Actually I’m talking to that loser in aluminium foil now, could someone please tell me what I ever saw in this guy? Currently he’s calling me “boring” and “not funny” after I made a joke (I asked him if he had a job yet and he said yes, when I asked him where he said “all over” of course, I replied with “what your whoring yourself out now?”) I told him I had a muture sense of humour, and you had to have a developed brain to understand it, he said I still wasn’t funny and that I was “boaring” I retorted with at least I could spell boring (yes, I’m oh so mature but honestly, why was I so upset over this moron?) .
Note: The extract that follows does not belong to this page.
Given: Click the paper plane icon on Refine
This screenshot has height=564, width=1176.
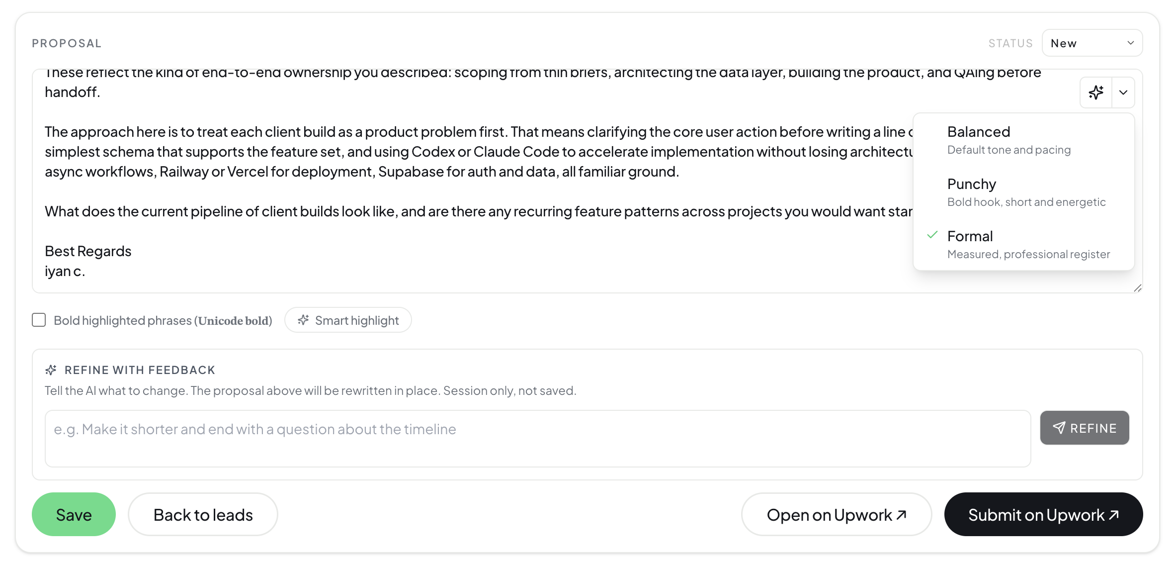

I guess that’s what I get for trying to be polite to my ex-boyfriend. He’s such an idiot, I mean if you guys were just involved in this conversation, you’d know why I’m most likely to live alone. If this is as good as it gets, a few cats and a dog or two sounds like amazing company. I told him he had some issues, he said I did and then when I asked him what they were, he said (and I quote) :”your ugly ummmmm none of my friends liked u ummmmmmm i dont think u have a chance with any guys and ya bout raps it up“. Ok ouch. Like major ouch. Obviously you can tell this guy isn’t too bright. I retorted to that, telling him I didn’t give to shits whether or not his friends liked me and that he had no idea about my love life (I didn’t respond to the me being ugly part, as I agree with that, and there is no way in hell he’s right about no guys liking me, I’ve got guys that like me. That David guy and that Marco guy like me, I just don’t like them. I’m sick of dealing with retards like Brandon). I asked him “If I’m so fucked and ugly, then why in the hell would you go out with me?” He said “naw i do it for fun and i gatta go my girlfriend is wait ing for me oh and by the way this jess isnt anyoing or unattractive peace out“. Reality check Brandon: the Jessica your currently dating is fat with scabby acne, and soon you’ll tire of her or she’ll smarten up and dumb your fat ass.
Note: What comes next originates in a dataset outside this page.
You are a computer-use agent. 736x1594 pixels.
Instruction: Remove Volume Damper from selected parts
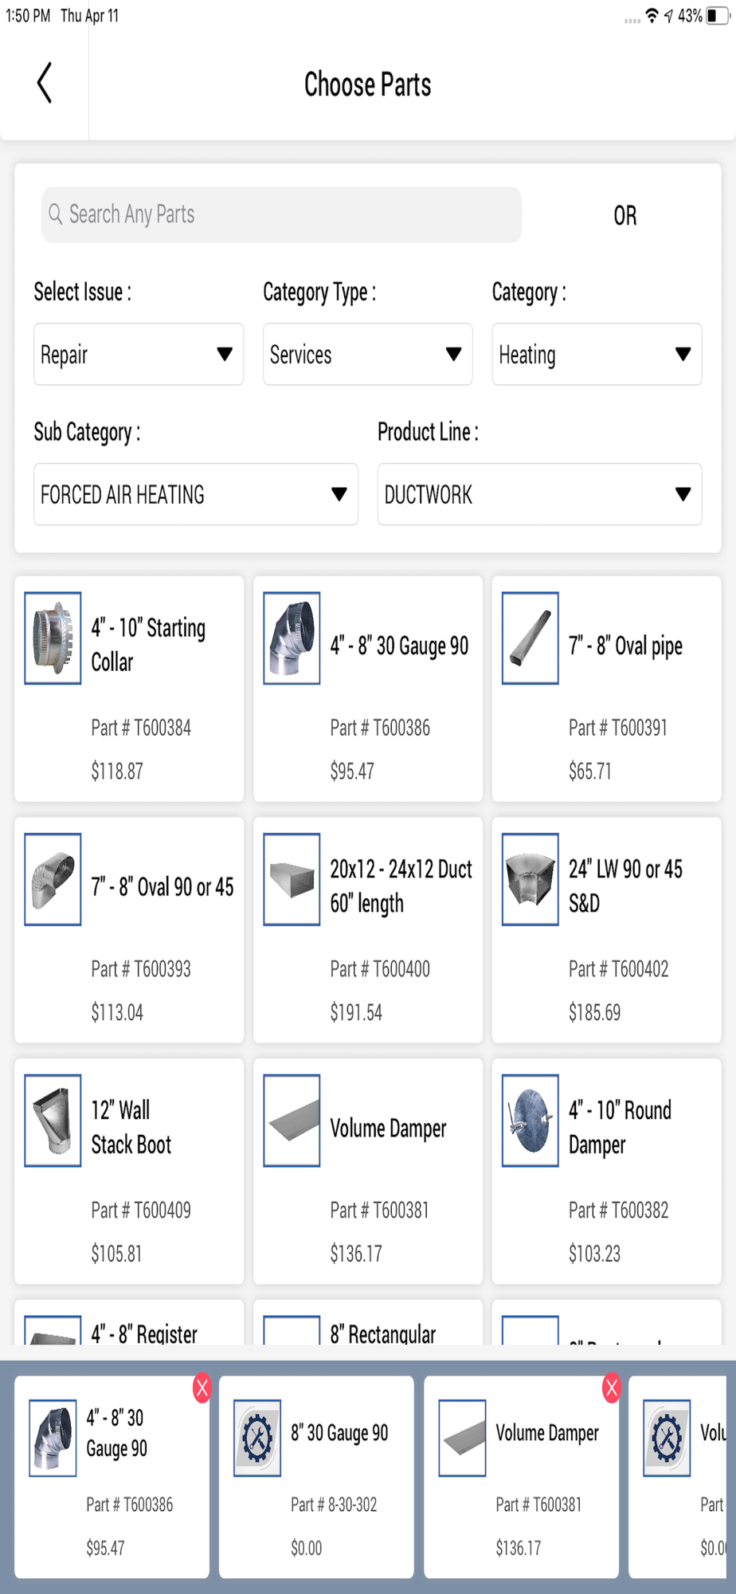tap(612, 1388)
I brought this on myself by talking to him. I just thought that by now he would grow up a little, and we could talk like normal, civilized people, but he obviously hasn’t. He’s a complete asshole to me and it really hurts. Why did my first time have to be with someone who had absolutly no respect for me or cared about me in the least way? Why am I so stupid??? I know why this hurts me, because Brandon was my first “actual” boyfriend, you know, the one you hang out with often, your first meaningful kiss…that kind of thing. Puppy love I guess, and I would be lying if I said I didn’t care about him. I don’t anymore, I just find it upsetting that someone like him has absolutly no empathy towards other people. You’d think he could show a little more compassion to me, after all we went through, after all he took from me. This guy owes me about forty dollars in cash from Kyla’s party. Because I was busy the night before Kyla’s Halloween party, I loaned him some money to buy booze for us for Kyla’s party. I thought eighty bucks would get us loaded, but then I found out that forty bucks was apparently stollen from him by Rob and Jerry, but Jerry told Kathryn (his girlfriend) that Brandon gave it too them to buy shrooms, and I found out that he was doing shrooms on the Sunday after Kyla’s party. So all this really doesn’t add up now does it? All I want is my pride back, and that forty bucks. I could use that forty bucks right now. Not that Brandon gives two shits about other people.

Posted by Sarcastica @ 1:41 pm  

2 Responses to “Sick of these tears….”

  1. Cristie Says:

    ok, first off, you are in no way, shape or form, ugly! You are a very pretty girl!! next the little prick that said that? Not worth your time. I will tell you what his comments really meant. That other chick? she puts out-alot!! No, I dont know her, and I shouldnt judge her, but I do know stupid guys. Remember, you are not ugly!!!

  2. Miss Misery Says:

    Thanks Cristie, and shockingly yes the little prick did say all that.. I was actually really shocked. When we went out he was so sweet and caring, and now he says the meanest things to me for no reason, its not like he should be bitter, I mean he broke up with me. I was just trying to be the better person and be polite but… I don’t know. I guess I just feel like what he said is true because it came from someone I thought really liked me, and I was wrong so that leaves me doubting myself and other people.